◆ **GOAL OF THE EXERCISE**
Starting with the line that contains "Viewport: 889px width, 452px height." and stopping after the line that contains "Open the Main", return each line below exactly as written, with no others.

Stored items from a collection
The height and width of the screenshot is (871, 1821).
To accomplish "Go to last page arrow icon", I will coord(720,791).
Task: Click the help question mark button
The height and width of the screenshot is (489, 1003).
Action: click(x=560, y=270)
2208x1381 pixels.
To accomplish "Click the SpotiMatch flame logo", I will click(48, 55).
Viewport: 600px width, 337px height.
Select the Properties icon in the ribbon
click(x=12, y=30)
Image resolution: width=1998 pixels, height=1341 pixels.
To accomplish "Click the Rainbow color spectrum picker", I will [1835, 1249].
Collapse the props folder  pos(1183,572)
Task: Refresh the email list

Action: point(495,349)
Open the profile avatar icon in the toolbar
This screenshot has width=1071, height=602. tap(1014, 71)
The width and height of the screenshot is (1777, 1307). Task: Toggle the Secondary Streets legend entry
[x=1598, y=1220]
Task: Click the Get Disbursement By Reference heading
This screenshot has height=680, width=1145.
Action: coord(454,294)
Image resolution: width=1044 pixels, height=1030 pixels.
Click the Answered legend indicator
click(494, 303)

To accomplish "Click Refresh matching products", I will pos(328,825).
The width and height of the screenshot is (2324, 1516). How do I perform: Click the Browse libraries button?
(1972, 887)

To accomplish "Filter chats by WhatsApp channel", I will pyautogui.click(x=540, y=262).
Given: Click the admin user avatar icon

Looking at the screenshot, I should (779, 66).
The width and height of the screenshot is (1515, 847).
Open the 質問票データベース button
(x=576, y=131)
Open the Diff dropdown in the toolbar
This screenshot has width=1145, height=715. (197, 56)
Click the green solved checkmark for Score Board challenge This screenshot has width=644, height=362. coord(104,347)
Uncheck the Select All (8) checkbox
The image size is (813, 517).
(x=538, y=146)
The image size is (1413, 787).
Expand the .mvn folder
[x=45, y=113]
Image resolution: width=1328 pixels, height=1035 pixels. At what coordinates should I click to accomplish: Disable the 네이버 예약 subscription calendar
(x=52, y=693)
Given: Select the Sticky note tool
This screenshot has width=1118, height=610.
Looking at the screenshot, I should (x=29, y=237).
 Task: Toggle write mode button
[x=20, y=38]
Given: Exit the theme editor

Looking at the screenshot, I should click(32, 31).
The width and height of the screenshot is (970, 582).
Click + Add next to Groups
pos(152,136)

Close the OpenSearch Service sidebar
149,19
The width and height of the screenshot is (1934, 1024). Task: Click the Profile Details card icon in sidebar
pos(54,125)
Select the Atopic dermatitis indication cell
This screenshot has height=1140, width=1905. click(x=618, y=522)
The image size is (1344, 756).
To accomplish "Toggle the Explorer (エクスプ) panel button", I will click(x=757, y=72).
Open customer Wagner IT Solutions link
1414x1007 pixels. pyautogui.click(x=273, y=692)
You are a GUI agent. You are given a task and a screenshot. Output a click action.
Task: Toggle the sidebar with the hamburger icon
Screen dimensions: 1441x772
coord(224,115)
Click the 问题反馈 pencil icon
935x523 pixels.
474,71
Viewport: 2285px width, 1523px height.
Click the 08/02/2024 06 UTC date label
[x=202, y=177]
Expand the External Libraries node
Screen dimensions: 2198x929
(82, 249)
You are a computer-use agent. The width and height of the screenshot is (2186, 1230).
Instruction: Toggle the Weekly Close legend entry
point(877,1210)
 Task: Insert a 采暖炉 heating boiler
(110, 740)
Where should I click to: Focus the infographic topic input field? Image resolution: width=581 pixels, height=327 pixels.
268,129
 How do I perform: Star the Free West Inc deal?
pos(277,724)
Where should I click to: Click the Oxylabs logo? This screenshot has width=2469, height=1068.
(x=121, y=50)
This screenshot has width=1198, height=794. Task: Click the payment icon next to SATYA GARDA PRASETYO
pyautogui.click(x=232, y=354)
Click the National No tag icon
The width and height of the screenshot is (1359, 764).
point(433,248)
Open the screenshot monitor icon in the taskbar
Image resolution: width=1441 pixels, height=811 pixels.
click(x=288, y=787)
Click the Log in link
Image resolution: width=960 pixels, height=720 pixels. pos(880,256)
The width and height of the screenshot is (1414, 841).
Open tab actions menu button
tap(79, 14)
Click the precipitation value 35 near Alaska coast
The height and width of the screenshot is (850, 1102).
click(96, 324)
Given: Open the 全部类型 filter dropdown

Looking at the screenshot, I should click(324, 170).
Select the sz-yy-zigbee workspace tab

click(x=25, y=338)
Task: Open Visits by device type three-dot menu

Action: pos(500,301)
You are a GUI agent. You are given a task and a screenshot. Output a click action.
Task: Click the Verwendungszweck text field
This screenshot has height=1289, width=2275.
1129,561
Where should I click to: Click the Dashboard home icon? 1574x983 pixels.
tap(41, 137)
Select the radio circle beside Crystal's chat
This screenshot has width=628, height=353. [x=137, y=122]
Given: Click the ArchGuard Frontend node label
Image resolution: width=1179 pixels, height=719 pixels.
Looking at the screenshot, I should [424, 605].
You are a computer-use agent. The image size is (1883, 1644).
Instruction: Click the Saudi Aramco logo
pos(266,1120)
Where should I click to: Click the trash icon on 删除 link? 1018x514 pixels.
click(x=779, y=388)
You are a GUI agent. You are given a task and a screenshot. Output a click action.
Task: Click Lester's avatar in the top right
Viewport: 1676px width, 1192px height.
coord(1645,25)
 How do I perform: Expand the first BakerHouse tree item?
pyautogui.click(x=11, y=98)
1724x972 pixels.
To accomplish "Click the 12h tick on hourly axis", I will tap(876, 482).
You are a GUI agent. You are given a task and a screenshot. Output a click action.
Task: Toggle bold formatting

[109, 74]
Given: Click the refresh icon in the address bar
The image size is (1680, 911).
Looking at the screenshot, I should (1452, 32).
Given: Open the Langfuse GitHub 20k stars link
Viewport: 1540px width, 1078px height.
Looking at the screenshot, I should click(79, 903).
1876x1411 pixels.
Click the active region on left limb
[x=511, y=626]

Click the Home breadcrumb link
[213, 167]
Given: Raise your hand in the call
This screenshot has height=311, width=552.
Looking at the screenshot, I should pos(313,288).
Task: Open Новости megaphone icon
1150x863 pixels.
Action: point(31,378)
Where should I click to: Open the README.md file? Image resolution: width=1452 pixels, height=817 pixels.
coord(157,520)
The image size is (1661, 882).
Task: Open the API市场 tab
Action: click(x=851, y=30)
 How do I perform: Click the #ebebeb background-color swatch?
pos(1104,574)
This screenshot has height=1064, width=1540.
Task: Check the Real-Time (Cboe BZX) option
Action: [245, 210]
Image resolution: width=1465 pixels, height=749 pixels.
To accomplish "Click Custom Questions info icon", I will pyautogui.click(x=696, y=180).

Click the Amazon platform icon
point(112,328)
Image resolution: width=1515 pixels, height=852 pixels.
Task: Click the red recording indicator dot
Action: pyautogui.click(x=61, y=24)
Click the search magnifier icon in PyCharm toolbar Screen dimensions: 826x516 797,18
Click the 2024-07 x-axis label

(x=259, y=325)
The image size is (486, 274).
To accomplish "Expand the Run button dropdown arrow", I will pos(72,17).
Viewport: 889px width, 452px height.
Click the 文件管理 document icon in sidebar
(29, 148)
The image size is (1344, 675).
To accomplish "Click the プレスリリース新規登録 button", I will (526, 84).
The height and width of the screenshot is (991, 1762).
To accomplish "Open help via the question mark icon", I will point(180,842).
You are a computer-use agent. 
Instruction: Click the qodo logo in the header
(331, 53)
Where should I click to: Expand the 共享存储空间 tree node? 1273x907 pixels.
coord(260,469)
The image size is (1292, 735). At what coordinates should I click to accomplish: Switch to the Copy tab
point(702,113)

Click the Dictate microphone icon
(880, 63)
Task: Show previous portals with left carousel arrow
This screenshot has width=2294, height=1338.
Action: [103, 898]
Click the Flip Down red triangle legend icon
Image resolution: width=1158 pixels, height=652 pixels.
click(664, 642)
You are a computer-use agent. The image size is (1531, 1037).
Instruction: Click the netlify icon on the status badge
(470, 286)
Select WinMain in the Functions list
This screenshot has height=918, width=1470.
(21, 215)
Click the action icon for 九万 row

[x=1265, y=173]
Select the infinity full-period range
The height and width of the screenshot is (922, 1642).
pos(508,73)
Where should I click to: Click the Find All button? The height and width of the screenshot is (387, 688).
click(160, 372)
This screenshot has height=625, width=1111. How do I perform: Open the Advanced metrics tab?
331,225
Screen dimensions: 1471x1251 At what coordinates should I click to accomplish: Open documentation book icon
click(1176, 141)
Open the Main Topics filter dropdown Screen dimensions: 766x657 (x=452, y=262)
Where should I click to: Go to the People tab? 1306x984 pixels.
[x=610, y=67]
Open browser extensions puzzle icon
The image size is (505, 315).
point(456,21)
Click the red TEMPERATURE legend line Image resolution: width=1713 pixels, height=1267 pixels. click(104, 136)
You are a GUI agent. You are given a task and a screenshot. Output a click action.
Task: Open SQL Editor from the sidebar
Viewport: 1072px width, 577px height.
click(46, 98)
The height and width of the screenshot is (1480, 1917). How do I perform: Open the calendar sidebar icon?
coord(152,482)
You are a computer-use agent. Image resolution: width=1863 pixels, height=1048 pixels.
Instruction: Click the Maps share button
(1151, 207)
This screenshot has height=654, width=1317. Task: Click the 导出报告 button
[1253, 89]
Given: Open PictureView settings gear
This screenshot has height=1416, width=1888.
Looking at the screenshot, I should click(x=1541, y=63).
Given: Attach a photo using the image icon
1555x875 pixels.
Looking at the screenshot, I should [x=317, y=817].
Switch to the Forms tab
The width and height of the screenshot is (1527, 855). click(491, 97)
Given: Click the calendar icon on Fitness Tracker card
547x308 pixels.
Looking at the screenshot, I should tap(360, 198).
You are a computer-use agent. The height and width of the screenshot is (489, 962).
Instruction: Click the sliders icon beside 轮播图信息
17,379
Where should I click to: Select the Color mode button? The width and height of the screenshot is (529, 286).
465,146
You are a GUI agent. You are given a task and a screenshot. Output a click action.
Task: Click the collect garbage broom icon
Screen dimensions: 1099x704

◆ **FINISHED TASK**
Viewport: 889px width, 452px height.
Click the 文件管理 document icon in sidebar
(29, 148)
The image size is (1344, 675).
To accomplish "Click the プレスリリース新規登録 button", I will (526, 84).
The height and width of the screenshot is (991, 1762).
To accomplish "Open help via the question mark icon", I will point(180,842).
You are a computer-use agent. 
Instruction: Click the qodo logo in the header
(331, 53)
Where should I click to: Expand the 共享存储空间 tree node? 1273x907 pixels.
coord(260,469)
The image size is (1292, 735). At what coordinates should I click to accomplish: Switch to the Copy tab
point(702,113)

Click the Dictate microphone icon
(880, 63)
Task: Show previous portals with left carousel arrow
This screenshot has width=2294, height=1338.
Action: [103, 898]
Click the Flip Down red triangle legend icon
Image resolution: width=1158 pixels, height=652 pixels.
click(664, 642)
You are a computer-use agent. The image size is (1531, 1037).
Instruction: Click the netlify icon on the status badge
(470, 286)
Select WinMain in the Functions list
This screenshot has height=918, width=1470.
(21, 215)
Click the action icon for 九万 row

[x=1265, y=173]
Select the infinity full-period range
The height and width of the screenshot is (922, 1642).
pos(508,73)
Where should I click to: Click the Find All button? The height and width of the screenshot is (387, 688).
click(160, 372)
This screenshot has height=625, width=1111. How do I perform: Open the Advanced metrics tab?
331,225
Screen dimensions: 1471x1251 At what coordinates should I click to accomplish: Open documentation book icon
click(1176, 141)
Open the Main Topics filter dropdown Screen dimensions: 766x657 (x=452, y=262)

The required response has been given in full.